10:44am Saturday 5th July 2008
BEING the mother of a nine-month-old baby and now with another on the way isn't stopping Charlotte Church returning to C4 with her chat show. She loves being a mum and having "a ridiculously well-behaved baby" really helps.
Little Ruby has always slept through the night, from eight weeks. "She's made it an absolute doddle," says Church.
"It all came completely naturally to me.
It's been really great. In terms of work, I left it until I felt comfortable. I feel comfortable now. I feel ready.
"Ruby still comes everywhere with me.
We've got a brilliant family support network that makes it really easy for me."
Despite announcing that she's pregnant again, with the baby due in November, she says the TV show will go on. This is the third series which features chat, sketches and hidden camera stunts.
She feels it's grown series by series.
"When I first started, I wasn't really sure about the whole comedy thing, or anything to do with the writing and planning of the set-ups and stunts," she explains.
"I didn't really know about any of that stuff, I was pretty green. I had a few ideas, but nothing substantial or reasonable.
But by the second series I had a little bit more knowledge about what would work and what we could pull off.
AND this series, even more so. A good few months ago we had a couple of production meetings where everyone came up with a massive load of ideas, and we talked through each idea and I chose the ones I liked and could see myself doing."
The monologue at the start and straight joke-telling is more nerve-racking for her than acting in the sketches.
"They're not live TV, so you can do it again if you mess it up," says Church.
"I love doing the stuff where I'm dropped into films, so it looks like I'm playing opposite a Hollywood star. Some of the script-writing for that is just amazing.
There's one for this series where I'm dropped into a Jude Law film which is absolutely genius. I'm an Essex housewife and he's supposed to be my friend on Who Wants To Be A Millionaire.
"I love doing that, although I don't consider myself an actress. We've got Catherine Tate coming on the show and she's amazing at characters and sketches.
When I watch her, I realise I need to start working on getting some new accents."
For the new series, she had to infiltrate one of the Welsh Guards' final rehearsals for this year's Trooping The Colour.

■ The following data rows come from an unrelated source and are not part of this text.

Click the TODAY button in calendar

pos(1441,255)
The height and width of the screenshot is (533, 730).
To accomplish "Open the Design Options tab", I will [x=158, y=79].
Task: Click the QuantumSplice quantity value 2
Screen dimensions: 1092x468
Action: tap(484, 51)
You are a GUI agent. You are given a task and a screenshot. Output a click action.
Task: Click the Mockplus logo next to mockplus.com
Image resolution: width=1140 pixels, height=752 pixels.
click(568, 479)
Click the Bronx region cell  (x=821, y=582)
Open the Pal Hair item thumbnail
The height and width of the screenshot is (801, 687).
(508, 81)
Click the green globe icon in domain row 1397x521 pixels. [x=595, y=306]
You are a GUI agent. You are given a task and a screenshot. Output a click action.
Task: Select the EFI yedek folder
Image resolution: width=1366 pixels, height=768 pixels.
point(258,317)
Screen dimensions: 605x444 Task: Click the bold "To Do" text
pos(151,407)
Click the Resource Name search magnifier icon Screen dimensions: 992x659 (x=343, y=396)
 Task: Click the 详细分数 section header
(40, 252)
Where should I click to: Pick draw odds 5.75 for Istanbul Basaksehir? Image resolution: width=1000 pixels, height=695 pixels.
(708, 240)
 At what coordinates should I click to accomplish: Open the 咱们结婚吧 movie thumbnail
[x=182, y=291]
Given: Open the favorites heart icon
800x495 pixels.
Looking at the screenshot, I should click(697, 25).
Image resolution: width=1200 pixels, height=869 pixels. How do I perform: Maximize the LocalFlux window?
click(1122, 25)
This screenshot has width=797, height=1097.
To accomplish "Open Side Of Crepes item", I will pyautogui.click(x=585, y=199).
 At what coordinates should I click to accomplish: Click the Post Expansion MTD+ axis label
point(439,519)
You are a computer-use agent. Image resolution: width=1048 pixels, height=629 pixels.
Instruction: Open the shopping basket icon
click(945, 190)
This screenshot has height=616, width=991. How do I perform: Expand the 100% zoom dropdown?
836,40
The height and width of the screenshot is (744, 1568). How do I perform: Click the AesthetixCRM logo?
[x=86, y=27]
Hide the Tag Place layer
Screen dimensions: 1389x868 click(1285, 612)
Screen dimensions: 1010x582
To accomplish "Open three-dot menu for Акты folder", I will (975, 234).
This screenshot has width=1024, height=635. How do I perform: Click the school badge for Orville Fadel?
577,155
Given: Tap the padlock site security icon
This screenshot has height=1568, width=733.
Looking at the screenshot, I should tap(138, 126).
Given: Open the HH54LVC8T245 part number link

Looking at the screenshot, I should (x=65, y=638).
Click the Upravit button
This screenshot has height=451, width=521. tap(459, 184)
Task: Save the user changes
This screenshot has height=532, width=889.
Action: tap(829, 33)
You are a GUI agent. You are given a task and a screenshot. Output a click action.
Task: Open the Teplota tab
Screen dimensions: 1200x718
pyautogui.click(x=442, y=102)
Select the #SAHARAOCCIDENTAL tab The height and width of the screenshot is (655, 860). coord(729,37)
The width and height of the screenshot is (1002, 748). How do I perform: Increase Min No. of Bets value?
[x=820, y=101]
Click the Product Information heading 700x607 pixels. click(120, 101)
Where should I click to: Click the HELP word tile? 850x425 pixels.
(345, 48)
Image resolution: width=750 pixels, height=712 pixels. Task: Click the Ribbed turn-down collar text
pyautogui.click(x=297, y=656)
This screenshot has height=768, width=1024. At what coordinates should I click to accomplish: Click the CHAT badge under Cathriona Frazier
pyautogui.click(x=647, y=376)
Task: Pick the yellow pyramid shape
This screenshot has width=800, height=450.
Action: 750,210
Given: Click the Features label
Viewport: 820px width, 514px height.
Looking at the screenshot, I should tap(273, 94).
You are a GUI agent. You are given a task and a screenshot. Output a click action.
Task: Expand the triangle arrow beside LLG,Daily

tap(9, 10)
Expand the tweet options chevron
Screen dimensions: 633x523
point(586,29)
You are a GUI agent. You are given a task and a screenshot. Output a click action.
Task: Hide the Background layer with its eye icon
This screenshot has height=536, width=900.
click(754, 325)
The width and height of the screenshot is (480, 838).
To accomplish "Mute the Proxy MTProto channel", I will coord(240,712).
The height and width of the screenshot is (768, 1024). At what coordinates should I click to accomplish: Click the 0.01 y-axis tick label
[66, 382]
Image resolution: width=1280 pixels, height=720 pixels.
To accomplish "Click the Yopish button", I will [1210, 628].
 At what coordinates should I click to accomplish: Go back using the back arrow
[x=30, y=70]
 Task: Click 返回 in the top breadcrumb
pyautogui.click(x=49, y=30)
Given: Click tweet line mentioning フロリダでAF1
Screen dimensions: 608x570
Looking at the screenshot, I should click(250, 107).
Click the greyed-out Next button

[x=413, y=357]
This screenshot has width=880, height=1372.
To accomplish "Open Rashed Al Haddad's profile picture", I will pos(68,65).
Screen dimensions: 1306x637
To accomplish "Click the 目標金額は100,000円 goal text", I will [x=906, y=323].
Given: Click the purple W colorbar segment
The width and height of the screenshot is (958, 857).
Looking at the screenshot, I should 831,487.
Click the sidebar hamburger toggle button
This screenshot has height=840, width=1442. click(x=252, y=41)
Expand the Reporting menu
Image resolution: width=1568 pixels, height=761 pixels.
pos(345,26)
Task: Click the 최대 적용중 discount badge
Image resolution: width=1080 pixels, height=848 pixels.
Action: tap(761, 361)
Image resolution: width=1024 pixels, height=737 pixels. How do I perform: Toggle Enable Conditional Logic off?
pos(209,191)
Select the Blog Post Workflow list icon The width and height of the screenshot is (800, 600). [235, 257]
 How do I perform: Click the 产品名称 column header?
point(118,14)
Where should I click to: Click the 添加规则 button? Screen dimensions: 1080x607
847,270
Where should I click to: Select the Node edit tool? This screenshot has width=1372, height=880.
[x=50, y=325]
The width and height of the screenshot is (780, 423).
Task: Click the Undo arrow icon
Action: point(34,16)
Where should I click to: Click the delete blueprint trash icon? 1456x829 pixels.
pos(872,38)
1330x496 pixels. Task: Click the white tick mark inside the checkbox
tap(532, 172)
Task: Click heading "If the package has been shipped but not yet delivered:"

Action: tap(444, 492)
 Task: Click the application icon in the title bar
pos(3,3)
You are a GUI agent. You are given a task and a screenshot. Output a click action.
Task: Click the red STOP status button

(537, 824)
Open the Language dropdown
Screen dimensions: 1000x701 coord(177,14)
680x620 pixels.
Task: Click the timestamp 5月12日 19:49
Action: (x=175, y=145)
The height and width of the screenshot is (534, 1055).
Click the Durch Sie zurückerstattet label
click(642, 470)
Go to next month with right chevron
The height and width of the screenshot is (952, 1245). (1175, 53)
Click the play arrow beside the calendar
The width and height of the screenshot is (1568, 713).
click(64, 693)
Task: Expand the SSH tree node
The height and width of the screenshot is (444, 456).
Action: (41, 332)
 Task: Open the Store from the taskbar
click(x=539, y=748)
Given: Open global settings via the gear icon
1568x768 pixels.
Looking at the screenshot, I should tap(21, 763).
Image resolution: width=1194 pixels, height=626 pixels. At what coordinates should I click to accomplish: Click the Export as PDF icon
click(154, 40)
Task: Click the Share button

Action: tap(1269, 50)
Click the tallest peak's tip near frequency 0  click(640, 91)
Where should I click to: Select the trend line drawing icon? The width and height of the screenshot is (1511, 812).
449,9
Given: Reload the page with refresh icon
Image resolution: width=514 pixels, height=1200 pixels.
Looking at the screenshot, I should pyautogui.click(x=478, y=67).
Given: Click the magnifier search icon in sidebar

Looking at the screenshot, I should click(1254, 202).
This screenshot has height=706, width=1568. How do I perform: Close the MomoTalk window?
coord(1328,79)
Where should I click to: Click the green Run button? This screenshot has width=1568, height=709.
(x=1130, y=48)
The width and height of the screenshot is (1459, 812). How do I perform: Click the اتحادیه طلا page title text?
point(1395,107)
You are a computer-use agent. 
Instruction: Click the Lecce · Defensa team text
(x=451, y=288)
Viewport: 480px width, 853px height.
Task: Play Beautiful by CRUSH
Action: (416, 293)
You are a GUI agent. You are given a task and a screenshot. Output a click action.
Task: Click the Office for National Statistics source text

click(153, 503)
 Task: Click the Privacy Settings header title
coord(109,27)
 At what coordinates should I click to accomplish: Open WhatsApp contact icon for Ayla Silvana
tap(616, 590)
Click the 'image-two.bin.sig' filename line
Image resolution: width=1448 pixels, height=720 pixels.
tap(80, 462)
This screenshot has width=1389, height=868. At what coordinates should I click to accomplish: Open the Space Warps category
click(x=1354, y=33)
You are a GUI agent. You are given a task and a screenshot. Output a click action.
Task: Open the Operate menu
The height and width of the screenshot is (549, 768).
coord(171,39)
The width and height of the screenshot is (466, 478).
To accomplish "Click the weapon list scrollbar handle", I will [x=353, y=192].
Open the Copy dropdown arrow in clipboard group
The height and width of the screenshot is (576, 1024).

It was the scariest thing she's done in her life, she says.
"These boys have a few months training so their marching and movements are pretty much spot on and, to be fair, they're slick, they move as one. And then there was me.
"I had about two hours to try and learn the basic moves, of which there are a lot - shoulder arms and slope arms and quick march and loads of others.
"I had a big bearskin on and the full army gear and massive boots that weigh half a tonne each. I was knackered by the end. I was a move behind every time.
There were 540 guys on parade, but only one or two people knew I was there. We were fooling a lot of people."
She's also done a hidden camera stunt where she provides the voice in a lift.
That was really good fun, says Church.
"There's so much you can do. Some of the older people in it are really cute.
"It's really funny as well because there was a mirror in there. It's amazing how many people check themselves out, or squeeze a spot, or examine their moustaches, or look at their arse. So it was funny before I'd even said anything, just what people do when they're on their own in a lift."
Another part of the show, Lady to Ladette, "trains" a group of posh girls to go out on the town in Cardiff. That involves a lot of dressing up, drinking and dancing.
Church herself is known to like a drink or two (although presumably she's off the booze now she's pregnant again) but maintains her past reputation as a bit of a ladette is overstated.
"I don't think I was ever that bad," she says. "I used to go out once a week, as most people do. But the Press kept reissuing old photos and stuff so it looked like I was always going out, going nuts, and I wasn't.
"Don't get me wrong, when I went out, I would get absolutely steaming. But when you grow up, you tend to get a bit better control of yourself. I was working loads, I didn't have the time. And I'm dreadful on a hangover, I can't do anything at all."
* The Charlotte Church Show: Thursday, C4, 10pm.